Feng, Rui, Cai, Mengxin, Wang, Xudan, Zhang, Juanjuan, Tian, Zhenjun
Applied biochemistry and biotechnology 2019 v.187 no.3 pp. 663-676
antioxidant activity, catalase, coronary vessels, exercise, heart, infarction, intragastric administration, laboratory animals, malondialdehyde, models, myocardial infarction, oxidative stress, pH, proteins, rats, superoxide dismutase
It has been reported that hydrogen-rich saline (HRS) water reduces oxidative stress, and early aerobic exercise (eAE) acts an efficient exercise preconditioning (EP) against cardiac I/R injury. However, whether early aerobic exercise combined with hydrogen-rich saline (eAE-HRS) water can more effectively protect myocardial damage induced by acute myocardial infarction (MI) is still unknown. This study was aimed to evaluate the effect of eAE-HRS in preventing MI-induced myocardial damage and explore the possible underlying mechanisms. After Sprague-Dawley (SD) rats were given a intragastric administration of HRS (1.6 ppm) at a dosage of 10 mL/kg weight daily for 3 weeks and/or the SD rats were performed a eAE program with 3 weeks running training, the left anterior descending coronary artery was ligated to induce MI. We assessed the effects of eAE-HRS on myocardial injury and oxidative damage in the MI model of rats and detected the effects of eAE-HRS on the expressions of cardiac OGG1 and Tom40, Tom20, and Tim23. The eAE-HRS increased significantly left ventricular systolic pressure, reduced left ventricular end-diastolic pressure, and potentiated + dp/dtₘₐₓ, −dp/dtₘₐₓ, heart coefficient and pH after MI injury.
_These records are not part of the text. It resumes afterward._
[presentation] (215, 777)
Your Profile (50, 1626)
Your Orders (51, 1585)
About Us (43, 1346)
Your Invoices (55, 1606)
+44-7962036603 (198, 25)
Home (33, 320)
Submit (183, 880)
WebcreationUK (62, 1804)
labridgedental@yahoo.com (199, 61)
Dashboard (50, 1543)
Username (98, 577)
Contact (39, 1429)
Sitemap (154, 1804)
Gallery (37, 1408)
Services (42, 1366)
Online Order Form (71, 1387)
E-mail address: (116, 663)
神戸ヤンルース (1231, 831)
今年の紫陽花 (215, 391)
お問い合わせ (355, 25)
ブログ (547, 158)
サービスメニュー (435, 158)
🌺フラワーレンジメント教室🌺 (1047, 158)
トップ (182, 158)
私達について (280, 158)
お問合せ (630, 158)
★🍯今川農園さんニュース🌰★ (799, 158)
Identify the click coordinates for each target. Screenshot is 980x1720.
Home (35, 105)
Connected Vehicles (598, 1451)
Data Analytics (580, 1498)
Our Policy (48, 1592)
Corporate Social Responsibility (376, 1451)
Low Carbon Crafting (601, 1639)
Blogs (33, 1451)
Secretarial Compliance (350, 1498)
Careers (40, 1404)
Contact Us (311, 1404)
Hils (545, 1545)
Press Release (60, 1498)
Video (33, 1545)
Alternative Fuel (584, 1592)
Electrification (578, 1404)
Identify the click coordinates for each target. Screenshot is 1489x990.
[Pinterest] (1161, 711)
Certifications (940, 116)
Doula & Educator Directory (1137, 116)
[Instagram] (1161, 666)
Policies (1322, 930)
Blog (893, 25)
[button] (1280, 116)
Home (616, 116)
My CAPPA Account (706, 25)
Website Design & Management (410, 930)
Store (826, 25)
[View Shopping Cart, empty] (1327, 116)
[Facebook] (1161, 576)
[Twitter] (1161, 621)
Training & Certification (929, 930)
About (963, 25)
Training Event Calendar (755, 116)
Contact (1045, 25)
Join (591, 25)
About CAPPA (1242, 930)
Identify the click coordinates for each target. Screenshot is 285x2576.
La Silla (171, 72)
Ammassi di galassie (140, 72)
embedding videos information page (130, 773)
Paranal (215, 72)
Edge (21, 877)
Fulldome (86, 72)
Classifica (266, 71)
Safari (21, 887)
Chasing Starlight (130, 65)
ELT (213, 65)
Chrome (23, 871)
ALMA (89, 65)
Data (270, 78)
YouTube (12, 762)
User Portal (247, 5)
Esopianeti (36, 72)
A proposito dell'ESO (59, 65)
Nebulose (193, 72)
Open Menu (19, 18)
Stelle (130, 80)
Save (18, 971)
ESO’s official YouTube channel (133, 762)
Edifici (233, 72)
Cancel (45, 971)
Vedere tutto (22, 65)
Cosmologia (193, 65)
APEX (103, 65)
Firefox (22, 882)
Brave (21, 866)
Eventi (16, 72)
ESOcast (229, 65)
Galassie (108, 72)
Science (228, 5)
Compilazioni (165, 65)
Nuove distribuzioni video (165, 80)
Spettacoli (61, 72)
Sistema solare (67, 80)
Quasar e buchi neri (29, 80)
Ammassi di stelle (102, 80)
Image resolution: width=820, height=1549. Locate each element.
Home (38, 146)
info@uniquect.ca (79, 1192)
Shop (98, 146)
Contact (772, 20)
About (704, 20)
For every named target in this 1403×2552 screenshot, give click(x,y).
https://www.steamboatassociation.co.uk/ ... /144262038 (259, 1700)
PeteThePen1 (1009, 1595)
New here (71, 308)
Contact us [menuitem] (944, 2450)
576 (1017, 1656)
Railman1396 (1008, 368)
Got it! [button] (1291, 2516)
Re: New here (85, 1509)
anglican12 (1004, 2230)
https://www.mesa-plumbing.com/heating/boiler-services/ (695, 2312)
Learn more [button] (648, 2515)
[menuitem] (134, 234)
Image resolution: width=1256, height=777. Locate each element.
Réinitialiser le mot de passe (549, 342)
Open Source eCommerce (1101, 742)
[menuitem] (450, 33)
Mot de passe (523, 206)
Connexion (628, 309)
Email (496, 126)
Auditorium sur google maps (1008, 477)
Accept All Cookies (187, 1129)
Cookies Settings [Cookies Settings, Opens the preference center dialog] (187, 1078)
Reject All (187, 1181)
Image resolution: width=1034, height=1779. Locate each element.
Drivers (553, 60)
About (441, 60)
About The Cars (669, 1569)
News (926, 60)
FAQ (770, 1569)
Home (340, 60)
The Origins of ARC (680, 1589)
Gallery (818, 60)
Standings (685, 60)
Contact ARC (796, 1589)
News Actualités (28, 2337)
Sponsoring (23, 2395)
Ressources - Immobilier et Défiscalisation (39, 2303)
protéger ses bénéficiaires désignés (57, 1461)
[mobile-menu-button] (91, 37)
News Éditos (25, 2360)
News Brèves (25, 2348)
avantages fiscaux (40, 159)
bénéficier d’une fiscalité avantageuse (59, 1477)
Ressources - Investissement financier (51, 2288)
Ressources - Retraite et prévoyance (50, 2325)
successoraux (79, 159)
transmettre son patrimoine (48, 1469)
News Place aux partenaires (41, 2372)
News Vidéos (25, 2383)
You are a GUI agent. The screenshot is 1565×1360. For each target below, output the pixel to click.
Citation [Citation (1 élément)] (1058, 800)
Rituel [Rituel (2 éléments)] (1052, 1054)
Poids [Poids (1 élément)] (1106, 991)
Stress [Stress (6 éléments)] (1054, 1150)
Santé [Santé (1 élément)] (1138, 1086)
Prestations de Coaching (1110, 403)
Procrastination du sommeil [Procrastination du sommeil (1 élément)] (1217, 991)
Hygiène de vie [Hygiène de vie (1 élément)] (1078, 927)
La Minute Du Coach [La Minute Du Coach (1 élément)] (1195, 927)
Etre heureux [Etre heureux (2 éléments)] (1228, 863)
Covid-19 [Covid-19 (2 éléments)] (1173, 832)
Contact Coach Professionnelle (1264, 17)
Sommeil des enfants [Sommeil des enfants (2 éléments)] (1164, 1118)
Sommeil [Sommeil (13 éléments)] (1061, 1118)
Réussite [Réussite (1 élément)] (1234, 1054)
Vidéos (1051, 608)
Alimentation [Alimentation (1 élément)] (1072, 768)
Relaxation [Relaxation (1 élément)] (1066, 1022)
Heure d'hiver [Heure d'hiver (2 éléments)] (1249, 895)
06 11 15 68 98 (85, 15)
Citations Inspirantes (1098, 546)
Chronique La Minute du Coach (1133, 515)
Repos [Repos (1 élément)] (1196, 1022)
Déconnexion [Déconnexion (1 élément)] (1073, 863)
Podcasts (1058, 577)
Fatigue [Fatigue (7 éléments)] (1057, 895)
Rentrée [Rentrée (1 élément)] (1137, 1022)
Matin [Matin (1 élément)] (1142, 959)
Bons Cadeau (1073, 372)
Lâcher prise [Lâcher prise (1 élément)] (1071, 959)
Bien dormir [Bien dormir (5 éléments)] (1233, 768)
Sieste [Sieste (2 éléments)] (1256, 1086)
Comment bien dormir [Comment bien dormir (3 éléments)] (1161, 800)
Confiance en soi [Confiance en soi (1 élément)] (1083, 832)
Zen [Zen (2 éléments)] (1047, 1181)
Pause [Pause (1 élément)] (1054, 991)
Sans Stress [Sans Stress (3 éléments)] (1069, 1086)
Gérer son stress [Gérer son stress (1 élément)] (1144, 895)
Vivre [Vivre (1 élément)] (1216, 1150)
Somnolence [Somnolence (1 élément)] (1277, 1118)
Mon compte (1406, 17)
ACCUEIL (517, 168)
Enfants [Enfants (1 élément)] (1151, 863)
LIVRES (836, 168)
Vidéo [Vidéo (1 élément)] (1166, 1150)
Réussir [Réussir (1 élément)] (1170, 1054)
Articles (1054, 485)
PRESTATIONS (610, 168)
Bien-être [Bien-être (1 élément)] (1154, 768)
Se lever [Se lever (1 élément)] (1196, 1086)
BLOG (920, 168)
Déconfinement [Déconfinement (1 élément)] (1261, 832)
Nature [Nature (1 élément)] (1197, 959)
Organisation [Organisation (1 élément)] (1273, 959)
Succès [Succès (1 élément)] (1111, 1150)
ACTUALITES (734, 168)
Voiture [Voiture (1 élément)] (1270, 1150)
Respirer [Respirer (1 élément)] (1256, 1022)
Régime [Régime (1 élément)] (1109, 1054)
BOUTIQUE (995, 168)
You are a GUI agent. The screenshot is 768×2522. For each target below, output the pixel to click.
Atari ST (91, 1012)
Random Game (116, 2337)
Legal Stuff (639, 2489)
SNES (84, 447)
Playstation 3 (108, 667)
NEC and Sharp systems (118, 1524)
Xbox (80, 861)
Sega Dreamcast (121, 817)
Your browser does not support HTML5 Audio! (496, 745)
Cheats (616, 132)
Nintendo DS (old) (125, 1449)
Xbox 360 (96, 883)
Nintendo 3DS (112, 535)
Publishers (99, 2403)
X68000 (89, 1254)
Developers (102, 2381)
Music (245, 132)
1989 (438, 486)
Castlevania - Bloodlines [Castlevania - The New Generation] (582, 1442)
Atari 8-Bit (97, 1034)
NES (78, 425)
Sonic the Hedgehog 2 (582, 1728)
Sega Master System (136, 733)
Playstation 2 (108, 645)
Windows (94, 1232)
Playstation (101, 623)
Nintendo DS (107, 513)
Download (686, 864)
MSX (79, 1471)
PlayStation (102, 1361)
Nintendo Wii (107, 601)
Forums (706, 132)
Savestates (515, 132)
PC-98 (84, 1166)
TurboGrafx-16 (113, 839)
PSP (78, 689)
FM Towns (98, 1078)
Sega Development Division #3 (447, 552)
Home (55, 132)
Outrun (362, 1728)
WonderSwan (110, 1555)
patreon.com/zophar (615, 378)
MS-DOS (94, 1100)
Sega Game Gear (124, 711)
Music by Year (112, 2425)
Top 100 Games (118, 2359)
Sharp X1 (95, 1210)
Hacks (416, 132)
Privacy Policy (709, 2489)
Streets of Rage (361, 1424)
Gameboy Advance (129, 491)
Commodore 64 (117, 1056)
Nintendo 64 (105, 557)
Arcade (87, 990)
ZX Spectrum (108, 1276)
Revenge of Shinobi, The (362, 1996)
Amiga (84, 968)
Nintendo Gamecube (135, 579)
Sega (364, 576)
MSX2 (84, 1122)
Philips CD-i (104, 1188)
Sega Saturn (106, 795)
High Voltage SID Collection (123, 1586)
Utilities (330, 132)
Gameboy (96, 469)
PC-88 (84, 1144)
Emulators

The eAE-HRS reduced MI-induced CK-MB level, c-Tnl level, h-FABP level, infarct size. The eAE-HRS enhanced MI-induced levels of the superoxide dismutase and total antioxidant capacity, attenuated MI-induced levels of malondialdehyde and catalase. The eAE-HRS increased expressions of OGG1, Tom20 and Tim23 proteins after MI injury, but not Tom40. The eAE-HRS has the potential to be a novel precautionary measure to protect myocardial injury after MI via partially regulating expressions of antioxidant-related proteins and mitochondrial-associated proteins.